In the social information technologies to counter infodemics*3 research, the research team developed technologies for automatic detection and prevention of attacks using fake videos, audios, and documents in order to address potential threats posed by fake media, as well as to establish reliable social information fundamental technologies that support diverse communication and decision making in the cyberspace.

Both research teams have been advancing the development of deep learning*4 models to evaluate the authenticity of fake audios and videos as common basic research. This evaluation method automatically distinguishes based on a large volume of data and does not require any human analysis. Another characteristic feature of the system is that it can evaluate with a certain degree of reliability even for media whose quality has deteriorated due to information compression or low resolution.

To implement these results into society, in 2021, the research team developed the fake media detection application SYNTHETIQ VISION as a software package that can be easily incorporated into other applications, with the support of A-STEP program (Fig. 2).
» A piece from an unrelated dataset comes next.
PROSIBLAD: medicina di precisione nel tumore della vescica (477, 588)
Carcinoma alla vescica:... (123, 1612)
With SYNTHETIQ VISION, the entire process, from the server uploading of videos subject to authenticity evaluation to the downloading of evaluation results, can be performed automatically, enabling companies that implement the software to easily and quickly evaluate authenticity.

*3 Infodemics
A coined term that combines information and epidemic, which refers to the rapid increase of infections within a limited region. A phenomenon in which a mixture of uncertain and certain information spreads rapidly online and through other social media.

*4 Deep learning
Deep learning is a collective term that refers to multiple independent machine learning methods. A method of learning that associates information on a subject matter from the overall picture to the details in a hierarchical structure.

Fig.1

Fig.1 Project Scheme for Speaker Identity Cloning and Protection

Fig.2

Fig.2 Conceptual Diagram of SYNTHETIQ VISION (source: NII Today, volume 100)

To broad use in the prevention of malicious fake media

SYNTHETIQ VISION was licensed to several companies in 2023, and CyberAgent announced that it will use the software for authenticity evaluation in its "Digital Twin Label." This is Japan's first case of applying automatic authenticity evaluation technology for AI-generated fake facial videos to an existing service. The implementation of a service in society that companies can easily implement and quickly check facts is of great significance. Going forward, it is expected that SYNTHETIQ VISION will be widely employed by businesses including financial institutions, online communication providers, the entertainment industry, social media, news media, and forensics providers.

Additionally, NII which developed SYNTHETIQ VISION, will participate and play a key role in the project announced in October 2024 on the development of a disinformation countermeasure platform, a project including Fujitsu Ltd. and nine industry-academia organizations.